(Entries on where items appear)
/---
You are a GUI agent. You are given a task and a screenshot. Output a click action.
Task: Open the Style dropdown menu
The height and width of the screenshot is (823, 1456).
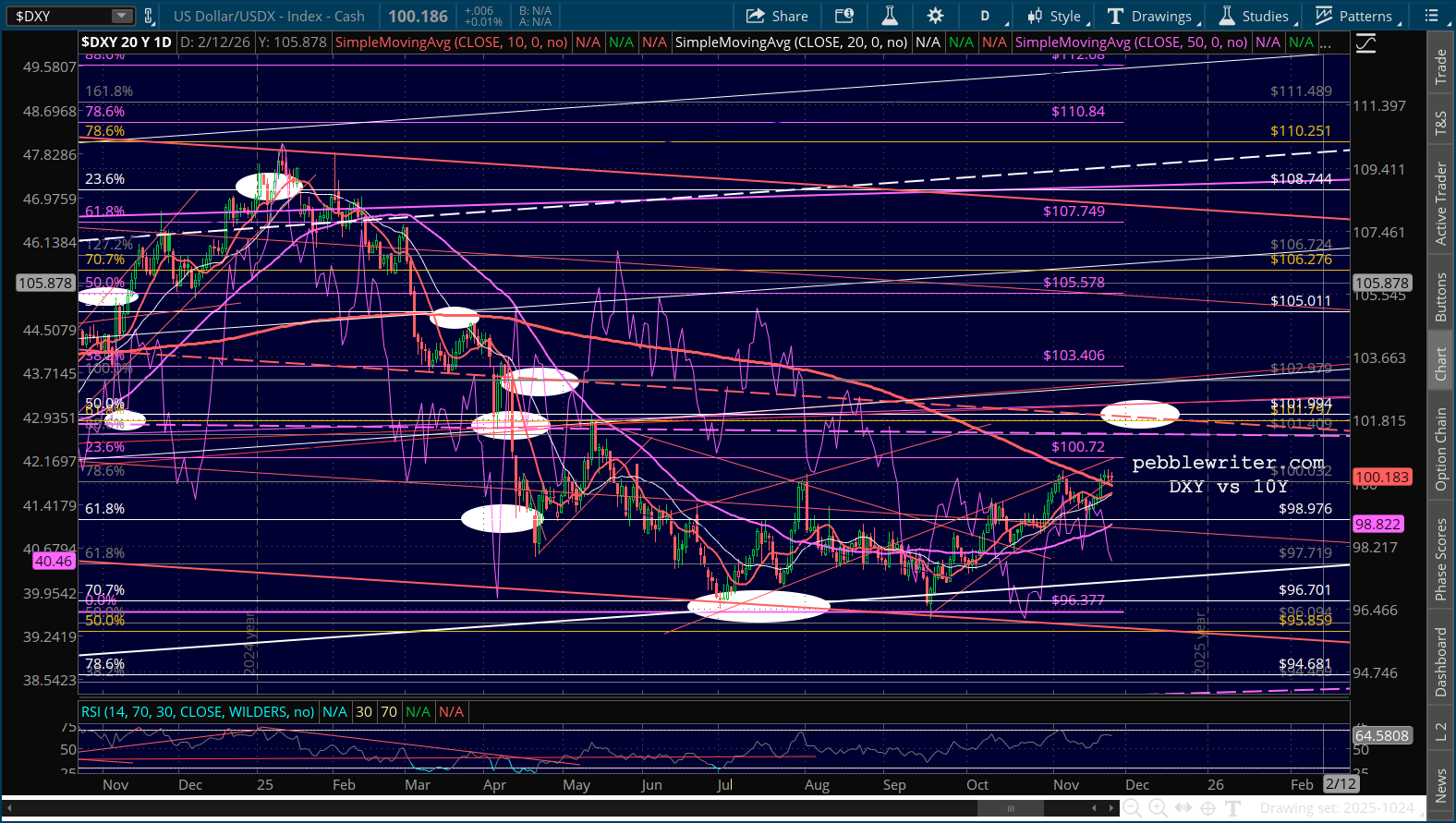tap(1056, 16)
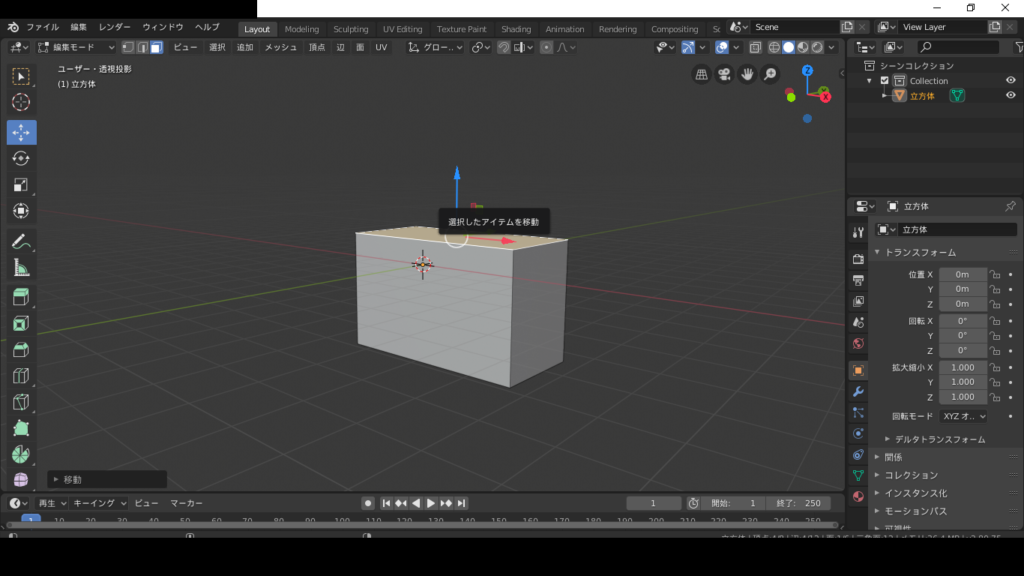Uncheck the Collection checkbox in outliner
1024x576 pixels.
[884, 81]
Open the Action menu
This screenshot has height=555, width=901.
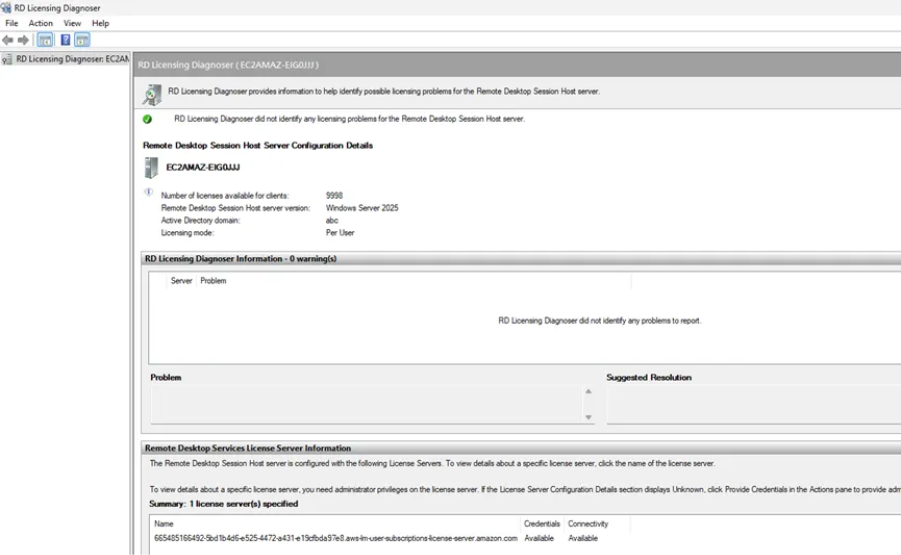(x=41, y=23)
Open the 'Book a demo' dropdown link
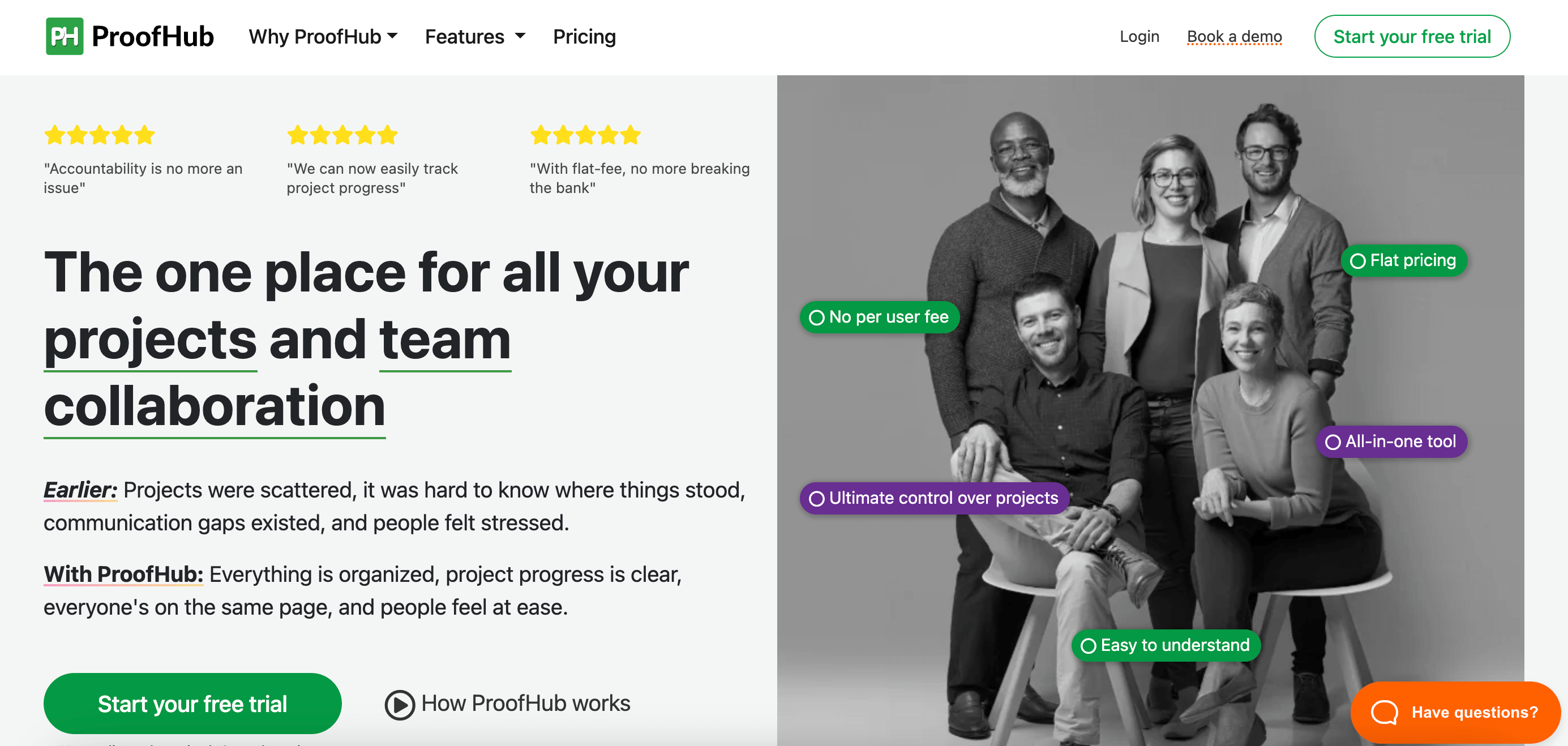1568x746 pixels. click(x=1233, y=37)
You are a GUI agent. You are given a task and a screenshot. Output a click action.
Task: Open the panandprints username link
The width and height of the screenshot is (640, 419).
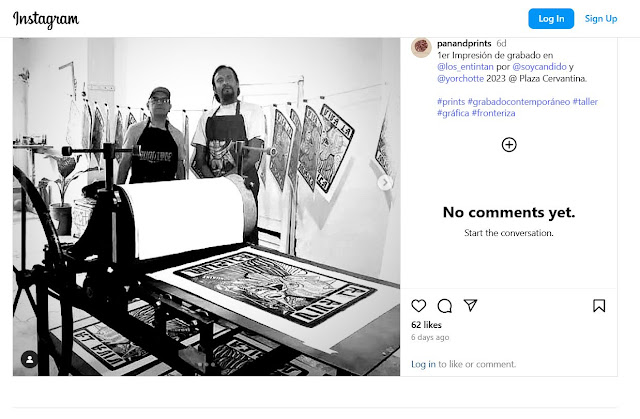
\---
**SET TASK**
Count the lines of the material above that contain the string "menu", treating uppercase and lowercase as different, and give only the number.

**EXERCISE RESULT**
2